■ Passage to read ■
----------

As far as sub-queries, the only examples I can think of right now are times where the key was compound and it slowed down processing and made the query verbose to include it all. What SQL engines usually do it assign an internal surrogate key, a kind of "row ID" per above. I simply took advantage of that feature to avoid carrying around the baggage of the compound key into the rest of the query. In other words, the query engine or RDBMS provides a de-facto surrogate key, and I took advantage of it without having to actually see it. (For this reason, SQL RDBMS are not really
BagAtational after all, as described above.)
Another case is where the table is controlled by another party and they didn't include a proper key. My stuff can only read it. It is somewhat similar to the logging example above. I couldn't practically say, "You've committed a relational sin, and therefore I won't do business with you." If people get word that Rel DB's don't play well with the existing world, they will fail.
{RelationalDatabase will work fine with the existing world. If someone provided data with duplicates, of course you'd need to reformat it for relational: either remove the duplicates, or add a row number. Formatting data to make it consumable by your database should be nothing new to you, TopMind. Would you condemn SQL as being unsuitable for the existing world because sometimes you need to format input data? No? Well then why engage in hypocrisy by attempting to condemn true relational for the same reason?}
But you are making the task harder by being personally obsessed with purity.
{If I provide you data in XML, do you claim that dumping the data into 'tables' is "making the task harder by being personally obsessed with tables"? Or are you just being a hypocrite at the moment?}
I don't see your example as equivalent. It's apples to oranges. It's not about which base tools we use, but about the features of them. Due to real world situations AND compatibility with existing RDBMS, it appears rational to accept the option of semi-bag tables until the point where clear downsides are shown. I don't want to give up useful features become some people are baggophobics or puriphiles.
There's probably a good reason why early SQL DBMS allowed semi-bags. They had working lab examples of early relational systems and could see the impact of strict versus loose when they tested it on real-world data and queries.
Early SQL DBMSes allowed "semi-bags" (!?) because there was a (largely mistaken) belief that eliminating duplicates would represent an unacceptable performance and resource hit. That's the only reason.
- Mistaken? Have they admitted their mistake since?

----------

■ Raw records ■
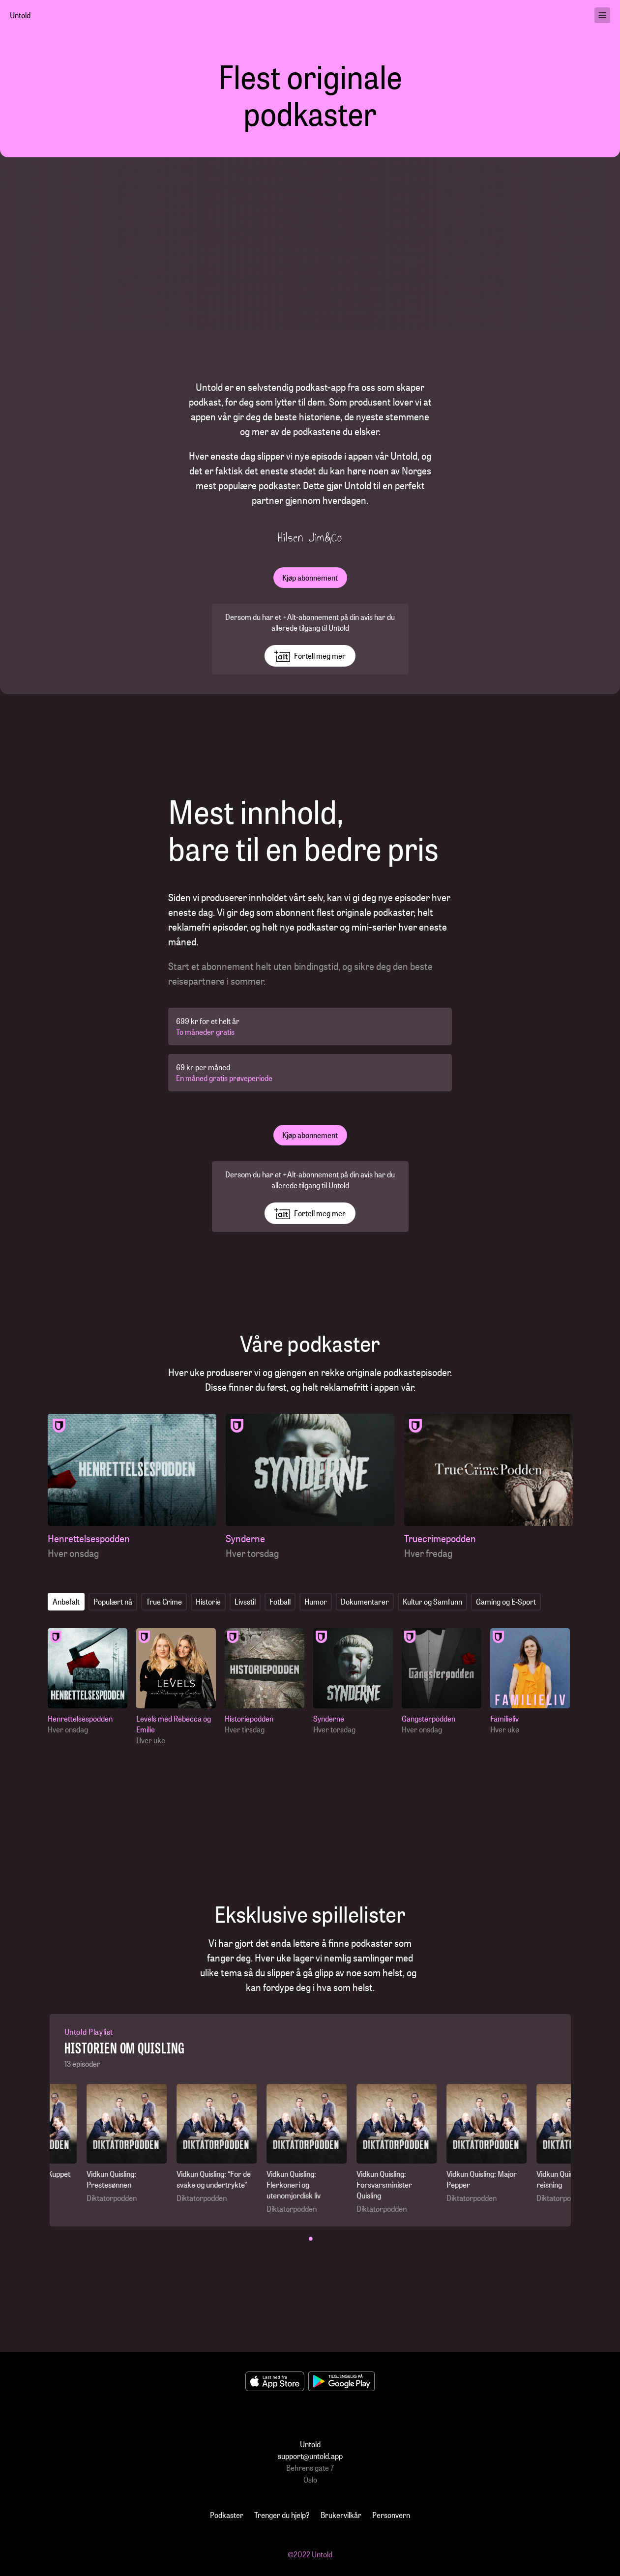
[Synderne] (310, 1487)
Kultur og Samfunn (432, 1601)
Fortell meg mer (309, 655)
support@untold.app (310, 2456)
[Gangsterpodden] (444, 1681)
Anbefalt (66, 1601)
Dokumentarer (365, 1601)
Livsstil (245, 1601)
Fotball (280, 1601)
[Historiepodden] (267, 1681)
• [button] (310, 2237)
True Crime (164, 1601)
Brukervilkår (341, 2515)
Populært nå (112, 1601)
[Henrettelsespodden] (132, 1487)
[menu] (602, 15)
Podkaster (226, 2515)
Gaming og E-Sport (506, 1601)
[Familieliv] (532, 1681)
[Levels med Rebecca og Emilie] (178, 1687)
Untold (20, 15)
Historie (208, 1601)
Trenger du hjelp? (282, 2515)
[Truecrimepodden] (488, 1487)
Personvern (391, 2515)
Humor (315, 1601)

----------

■ Your objective ■
Carry the forum discussion on duplicate rows in SQL tables forward from its last line. The entries have no connection to the forum discussion on duplicate rows in SQL tables.

■ Expected output ■
- Who is "they"? Do you mean HughDarwen? He was a member of the ISO SQL Standards Committee until 2004 and has always deprecated violations of the RelationalModel. ChrisDate is considered a leading authority on all aspects of databases and is the author of the definitive database text, AnIntroductionToDatabaseSystems, and he too deprecates violations of the RelationalModel. That is clear indication of recognition of a mistake, but one that neither of them made. I doubt Oracle is going to own up to duplicates being a mistake, for obvious commercial reasons.
- Why should they, nobody's shown it's a big problem in practice. It only irritates pie-in-sky idealists.
- Actually, duplicates are sufficiently known to be a problem that SQL has a 'DISTINCT' option and UNION defaults to 'DISTINCT'! Many database educators advise students to always specify 'SELECT DISTINCT' and never use 'SELECT' on its own.
- Wow, a choice, what a concept! What about cleaning it up so that the "proper" way is the default (full key required), but an option marker to override it. Similarly I wish a Cartesian join required an explicit keyword when desired. Encourage good practices, but don't shove it down people's throat.
- Choice belongs where choice makes sense. In relational expressions, it makes no sense. Where it does make sense, at import and export, appropriate duplicate->non-duplicate and non-duplicate->duplicate facilities are provided. As I've asked before, can you conceive of any circumstance where it makes sense to maintain duplicate rows between data import and data export?
- Please clarify "between". I thought I gave plenty of examples already, such as the query user not being the (permitted) table creator, a common occurrence in big shops.
- As explained toward the top of this page, when importing/linking an external data source in a true relational system, if no primary key can be inferred an autonumber surrogate primary key can be declared. Not having created the table (or other data source) is not an issue.
- Declared where? If I don't have write/alter access to the table, I can declare diddly squat.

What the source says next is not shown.